Taletrectinib is an investigational oral, potent, brain-penetrant, selective, next-generation ROS1 inhibitor.
It is currently being assessed to treat ROS1-positive advanced or metastatic non-small cell lung cancer (NSCLC). Taletrectinib has also secured breakthrough therapy designation from the US Food and Drug Administration (FDA).
FoundationOne CDx and FoundationOne Liquid CDx are the company’s tissue-based and liquid-based comprehensive genomic profiling tests.
AnHeart US chief medical officer Lian Li said: “We are excited to collaborate with Foundation Medicine on the development of both tissue- and liquid-based companion diagnostics to help identify patients who may benefit from taletrectinib.
“Foundation Medicine’s high-quality testing portfolio and proven regulatory expertise make them a preferred partner for us as we work to bring this promising next-generation therapy to patients living with ROS1-positive NSCLC.”
The FDA-approved diagnostic test suite from Foundation Medicine provides doctors with alternatives for tissue- and blood-based testing to identify genetic changes that inform individualised treatment plans.
FoundationOne CDx is a next-generation sequencing and prescription-based in vitro diagnostic device.
It is intended for the detection of substitutions, insertion and deletion alterations (indels), and copy number alterations (CNAs) in 324 genes and select gene rearrangements.
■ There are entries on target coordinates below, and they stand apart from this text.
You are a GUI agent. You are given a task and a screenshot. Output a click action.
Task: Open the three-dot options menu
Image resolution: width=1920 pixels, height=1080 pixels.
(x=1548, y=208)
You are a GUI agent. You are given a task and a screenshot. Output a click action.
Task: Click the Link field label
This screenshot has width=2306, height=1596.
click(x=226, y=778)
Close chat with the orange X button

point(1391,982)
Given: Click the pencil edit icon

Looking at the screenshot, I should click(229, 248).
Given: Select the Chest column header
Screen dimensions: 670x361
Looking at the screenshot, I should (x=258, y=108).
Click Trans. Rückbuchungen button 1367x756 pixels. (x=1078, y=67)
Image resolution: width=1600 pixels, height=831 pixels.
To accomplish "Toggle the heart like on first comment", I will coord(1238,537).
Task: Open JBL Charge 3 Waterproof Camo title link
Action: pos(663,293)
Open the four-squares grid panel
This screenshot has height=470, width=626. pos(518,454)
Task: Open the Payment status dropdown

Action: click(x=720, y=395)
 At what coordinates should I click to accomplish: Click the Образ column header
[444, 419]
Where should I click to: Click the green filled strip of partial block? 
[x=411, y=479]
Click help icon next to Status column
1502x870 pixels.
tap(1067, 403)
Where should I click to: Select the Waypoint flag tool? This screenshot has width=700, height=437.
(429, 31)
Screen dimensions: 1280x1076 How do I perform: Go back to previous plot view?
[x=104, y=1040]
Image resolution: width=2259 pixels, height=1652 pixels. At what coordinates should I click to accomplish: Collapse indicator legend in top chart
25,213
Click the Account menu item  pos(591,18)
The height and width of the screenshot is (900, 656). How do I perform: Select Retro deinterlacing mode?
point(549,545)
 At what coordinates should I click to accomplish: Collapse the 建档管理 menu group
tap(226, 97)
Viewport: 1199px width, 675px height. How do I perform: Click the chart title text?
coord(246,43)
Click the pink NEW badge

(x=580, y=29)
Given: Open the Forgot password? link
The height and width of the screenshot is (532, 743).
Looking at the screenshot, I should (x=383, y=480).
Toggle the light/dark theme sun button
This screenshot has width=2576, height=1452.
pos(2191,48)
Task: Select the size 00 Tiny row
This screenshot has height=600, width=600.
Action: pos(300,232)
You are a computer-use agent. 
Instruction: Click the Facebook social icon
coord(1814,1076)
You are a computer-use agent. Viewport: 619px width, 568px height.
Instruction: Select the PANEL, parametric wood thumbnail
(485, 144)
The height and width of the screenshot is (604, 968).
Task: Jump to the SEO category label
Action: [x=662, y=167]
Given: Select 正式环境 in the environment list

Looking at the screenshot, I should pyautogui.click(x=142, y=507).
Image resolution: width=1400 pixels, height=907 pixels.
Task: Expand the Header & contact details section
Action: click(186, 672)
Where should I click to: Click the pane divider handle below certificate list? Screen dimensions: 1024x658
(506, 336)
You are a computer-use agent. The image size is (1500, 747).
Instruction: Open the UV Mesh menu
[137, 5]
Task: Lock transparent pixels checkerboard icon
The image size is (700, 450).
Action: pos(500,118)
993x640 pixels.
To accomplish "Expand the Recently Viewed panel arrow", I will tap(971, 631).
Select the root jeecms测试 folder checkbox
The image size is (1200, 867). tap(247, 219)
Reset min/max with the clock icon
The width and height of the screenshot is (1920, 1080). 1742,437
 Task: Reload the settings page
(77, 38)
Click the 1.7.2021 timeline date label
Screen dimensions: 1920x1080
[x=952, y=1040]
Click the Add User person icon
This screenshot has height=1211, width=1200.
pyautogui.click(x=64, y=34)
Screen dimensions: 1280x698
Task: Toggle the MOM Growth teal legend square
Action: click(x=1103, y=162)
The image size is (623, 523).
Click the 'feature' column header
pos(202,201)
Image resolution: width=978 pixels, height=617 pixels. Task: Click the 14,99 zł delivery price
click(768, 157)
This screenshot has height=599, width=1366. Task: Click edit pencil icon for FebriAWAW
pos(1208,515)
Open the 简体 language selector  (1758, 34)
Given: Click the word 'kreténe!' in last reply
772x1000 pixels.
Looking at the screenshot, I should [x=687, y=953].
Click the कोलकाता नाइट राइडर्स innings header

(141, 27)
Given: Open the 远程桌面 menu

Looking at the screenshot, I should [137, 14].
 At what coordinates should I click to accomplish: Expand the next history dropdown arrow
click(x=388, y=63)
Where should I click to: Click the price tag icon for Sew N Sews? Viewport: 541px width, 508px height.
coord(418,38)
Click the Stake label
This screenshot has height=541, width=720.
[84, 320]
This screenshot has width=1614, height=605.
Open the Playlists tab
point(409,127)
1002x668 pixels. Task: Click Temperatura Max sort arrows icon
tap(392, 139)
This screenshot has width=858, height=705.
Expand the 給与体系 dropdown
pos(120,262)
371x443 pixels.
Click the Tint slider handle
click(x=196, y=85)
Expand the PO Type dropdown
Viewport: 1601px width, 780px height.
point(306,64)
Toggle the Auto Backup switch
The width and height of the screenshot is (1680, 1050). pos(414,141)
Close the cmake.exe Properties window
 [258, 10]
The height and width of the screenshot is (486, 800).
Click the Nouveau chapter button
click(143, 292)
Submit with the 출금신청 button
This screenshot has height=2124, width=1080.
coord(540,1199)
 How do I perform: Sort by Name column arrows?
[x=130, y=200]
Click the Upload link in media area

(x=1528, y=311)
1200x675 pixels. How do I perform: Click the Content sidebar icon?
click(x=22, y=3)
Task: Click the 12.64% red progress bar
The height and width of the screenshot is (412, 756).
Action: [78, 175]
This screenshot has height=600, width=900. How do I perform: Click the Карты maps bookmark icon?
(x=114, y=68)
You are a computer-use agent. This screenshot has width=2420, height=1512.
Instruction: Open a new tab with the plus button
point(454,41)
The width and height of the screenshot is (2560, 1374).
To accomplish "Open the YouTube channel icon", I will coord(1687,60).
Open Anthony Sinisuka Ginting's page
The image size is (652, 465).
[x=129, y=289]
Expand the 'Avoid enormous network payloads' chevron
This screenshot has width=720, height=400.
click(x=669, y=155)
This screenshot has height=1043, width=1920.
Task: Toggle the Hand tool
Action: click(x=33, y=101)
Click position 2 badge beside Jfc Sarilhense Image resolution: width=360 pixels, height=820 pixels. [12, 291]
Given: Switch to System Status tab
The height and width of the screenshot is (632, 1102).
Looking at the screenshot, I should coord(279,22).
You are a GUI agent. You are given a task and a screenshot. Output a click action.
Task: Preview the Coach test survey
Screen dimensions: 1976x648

FoundationOne Liquid CDx is a qualitative next-generation sequencing-based in vitro diagnostic test.
It is designed to use targeted high throughput hybridisation-based capture technology to analyse 324 genes using circulating cell-free DNA (cfDNA).
Foundation Medicine chief biopharma business officer Troy Schurr said: “High-quality genomic profiling tests are critical to inform treatment decisions and have become foundational for treating NSCLC as more precision therapies targeting specific genetic alterations, such as ROS1, are being developed.
“We look forward to working with AnHeart to deliver swift access to this investigational precision therapy if approved and ultimately to help more patients living with this disease.”